THE BLOG

How to Ace Your Very First Marathon

Marathons can be an extremely tricky experience but by following these tips, you will be putting yourself in a much better position to succeed. There are a million and one tips on how to succeed out there but these are just a few of the basics to help get you started. Good luck!
This post was published on the now-closed HuffPost Contributor platform. Contributors control their own work and posted freely to our site. If you need to flag this entry as abusive, send us an email.

From the moment I pulled on my very first pair of running shoes, I knew I had stumbled across something that I would enjoy for years to come. It has been nearly six years since I entered my first event in the shape of the local half-marathon and I have loved every minute since. At the time, I was annoyed that it had taken me so long to discover this "free" sport but I feel like I have made up for it now.

There is nothing better than pulling on the trainers, shutting your troubles behind you and going for a run every now and then. However, taking it one step further and training for a marathon can be a very different prospect. For this reason, I have a number of tips that will put you in the very best position to ace your very first marathon.

Starting Point -- If you have little to no experience running, don't just jump straight in with long distance as this will get you absolutely nowhere. Firstly, you will quickly get demotivated when you find that even 5 or 10 miles is beyond your reach. Secondly, you run the risk of succumbing to injury which will put an end to things before you even get going.

Instead, start with a little run around the block to see what condition you are in; it is much better to start slow as you can increase the distance whenever you feel necessary and this leads nicely on to the next point.

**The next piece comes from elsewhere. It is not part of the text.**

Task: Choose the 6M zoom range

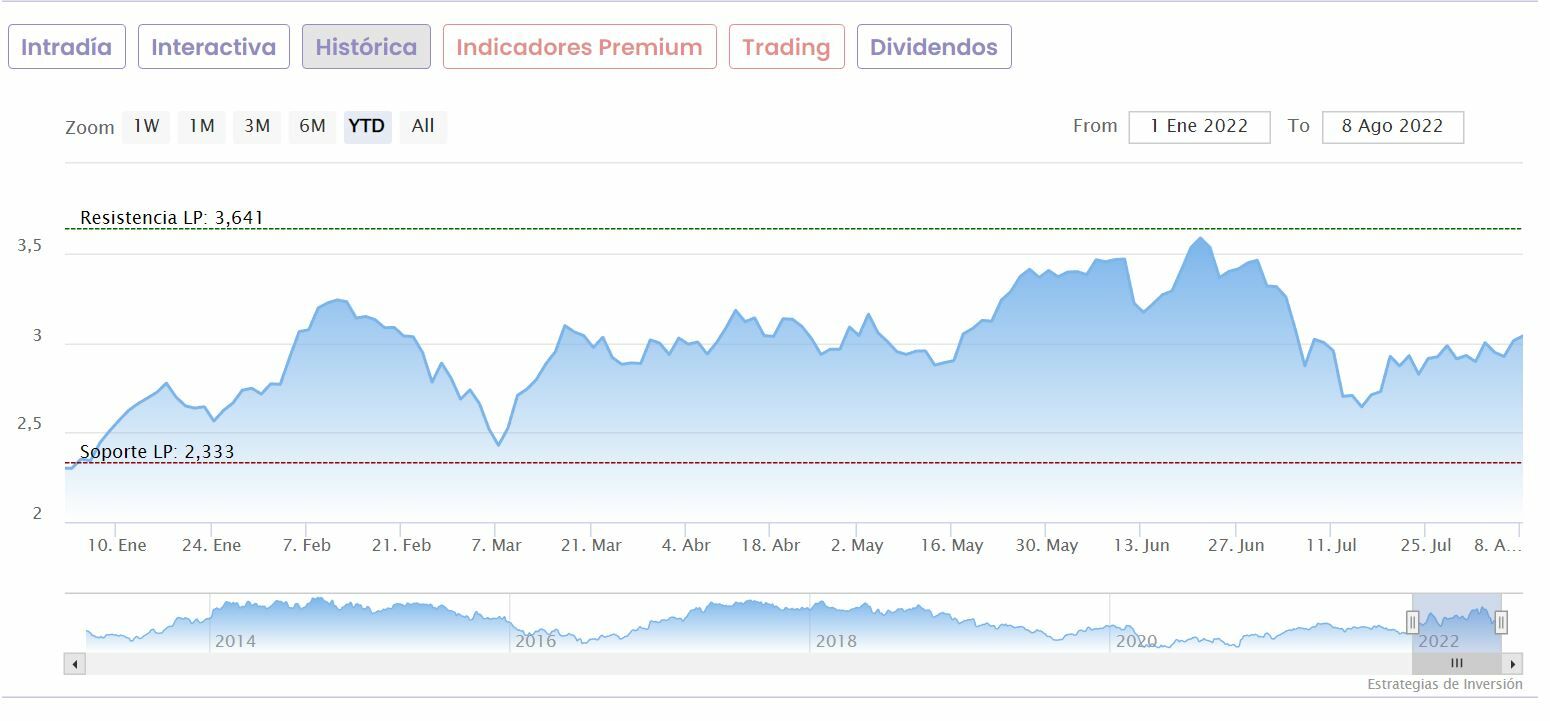Action: click(313, 127)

Take Your Time -- If you happen to read a story about someone who, rather than train, woke up on the morning of the marathon and ran it in a good time, this is not the norm. You are welcome to try it... in fact, I don't even recommend trying it. If you have never run 26 miles before, take your time to build up your long-distance running.

A good rule of thumb is to run 10 percent extra each week; this means if you run 20 miles one week, you can increase this to 22 the next. The idea of this is that you will, of course, clearly be progressing but you won't feel it as drastically as if you were to go from 20 to 30, for example.

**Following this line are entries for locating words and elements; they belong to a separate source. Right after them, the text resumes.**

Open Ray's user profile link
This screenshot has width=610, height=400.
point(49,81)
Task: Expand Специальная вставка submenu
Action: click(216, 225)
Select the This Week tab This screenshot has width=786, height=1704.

Running Shoes -- The wonderful thing about running is that it doesn't require significant investment in a number of different pieces of equipment, the only thing you need are running shoes. When I first started running I chose, rather foolishly, to run in flat plimsoles. I would run on these thin pieces of material and then be confused as to why my feet and knees would hurt so much. I might as well have just run bare-footed.

The moment I invested in a decent pair of running shoes, my performance improved dramatically. I felt like I was running on air because the weight was taken off my feet and my knees were no longer taking the brunt of the impact. You don't have to stop eating to afford a pair of running shoes, just be sure to buy a good pair that will make things a lot easier for you.

Track Progress -- A really useful habit to get into is to write down every single step along the way. The first thing this will do is keep you motivated as you can look back and see how far you have come but also, you will be less likely to give up. There will be times along the way where you feel as though you can't do it but you will be less likely to quit if your progress can be clearly seen or if you go one better and have it stuck on a cupboard or fridge to see every day.

Make Running Fun -- To some, this may seem impossible but it really can be done and it will definitely help your running. To do this, you need to keep running fresh otherwise you will fall into the same routine which can become boring and tiresome. Try to change up the routes so you are always surrounded by different scenery and so you aren't always running along working out the math until you get home.

Furthermore, listen to your favorite music or go one better and buy an interesting podcast that will keep you intrigued. If you have a podcast that you only listen to while running, you will want to keep running for as long as you can. If the audiobook is a fictitious story, you could challenge yourself to run a certain amount of chapters. If the story is interesting enough, you will soon find yourself running longer than originally planned. If you're on a treadmill, this distraction will ensure that you don't spend the whole run looking at the numbers praying for them to speed up.

Breakfast -- The morning of the marathon is extremely important as it can decide how you will perform during the stages of the race. Throughout the weeks leading up to the run, you should experiment with different foods and drinks to see how they affect your energy levels. Of course, the standard advice is to consume a high-carb breakfast (carb loading), such as a combination of banana, a bagel with peanut butter, an energy bar, etc., but you need to experiment and find what works for you to gain the maximum energy boost.

Marathons can be an extremely tricky experience but by following these tips, you will be putting yourself in a much better position to succeed. There are a million and one tips on how to succeed out there but these are just a few of the basics to help get you started. Good luck!